WHAT TO PRODUCE
Which lines run from the line with "The image size is (924, 1307)." through the line with "Click the 第 2 层 level tag on 百度一下首页" in the entries below? Print them exactly, both ends included, and nothing more.

Records from a data source
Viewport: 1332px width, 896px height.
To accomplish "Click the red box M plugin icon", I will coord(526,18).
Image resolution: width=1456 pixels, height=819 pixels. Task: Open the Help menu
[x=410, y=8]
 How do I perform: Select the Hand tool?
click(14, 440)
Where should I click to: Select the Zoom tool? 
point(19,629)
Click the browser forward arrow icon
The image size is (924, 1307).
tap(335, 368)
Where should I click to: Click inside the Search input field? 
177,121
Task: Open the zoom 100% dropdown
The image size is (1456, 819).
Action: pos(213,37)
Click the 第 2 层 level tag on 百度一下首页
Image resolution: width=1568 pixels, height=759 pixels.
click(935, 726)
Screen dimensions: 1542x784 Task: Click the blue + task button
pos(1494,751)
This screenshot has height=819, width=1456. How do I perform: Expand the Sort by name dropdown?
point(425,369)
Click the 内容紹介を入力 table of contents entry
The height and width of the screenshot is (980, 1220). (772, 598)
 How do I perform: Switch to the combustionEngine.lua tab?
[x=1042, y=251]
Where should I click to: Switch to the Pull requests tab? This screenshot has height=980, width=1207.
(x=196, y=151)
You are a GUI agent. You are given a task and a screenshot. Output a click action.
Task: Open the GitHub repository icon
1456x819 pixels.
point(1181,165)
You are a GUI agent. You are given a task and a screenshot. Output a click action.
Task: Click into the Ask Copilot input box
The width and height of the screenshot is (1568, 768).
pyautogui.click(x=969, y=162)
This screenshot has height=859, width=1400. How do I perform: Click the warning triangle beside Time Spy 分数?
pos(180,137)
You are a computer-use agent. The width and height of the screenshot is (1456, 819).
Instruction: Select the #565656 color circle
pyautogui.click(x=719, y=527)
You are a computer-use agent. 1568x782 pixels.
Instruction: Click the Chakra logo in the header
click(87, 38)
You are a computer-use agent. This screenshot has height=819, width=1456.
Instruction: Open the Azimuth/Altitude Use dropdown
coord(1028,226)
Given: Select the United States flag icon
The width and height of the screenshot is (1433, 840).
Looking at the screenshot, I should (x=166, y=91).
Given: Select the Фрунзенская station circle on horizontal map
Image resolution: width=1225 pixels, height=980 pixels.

ANSWER AREA
The image size is (924, 1307).
tap(335, 368)
Where should I click to: Click inside the Search input field? 
177,121
Task: Open the zoom 100% dropdown
The image size is (1456, 819).
Action: pos(213,37)
Click the 第 2 层 level tag on 百度一下首页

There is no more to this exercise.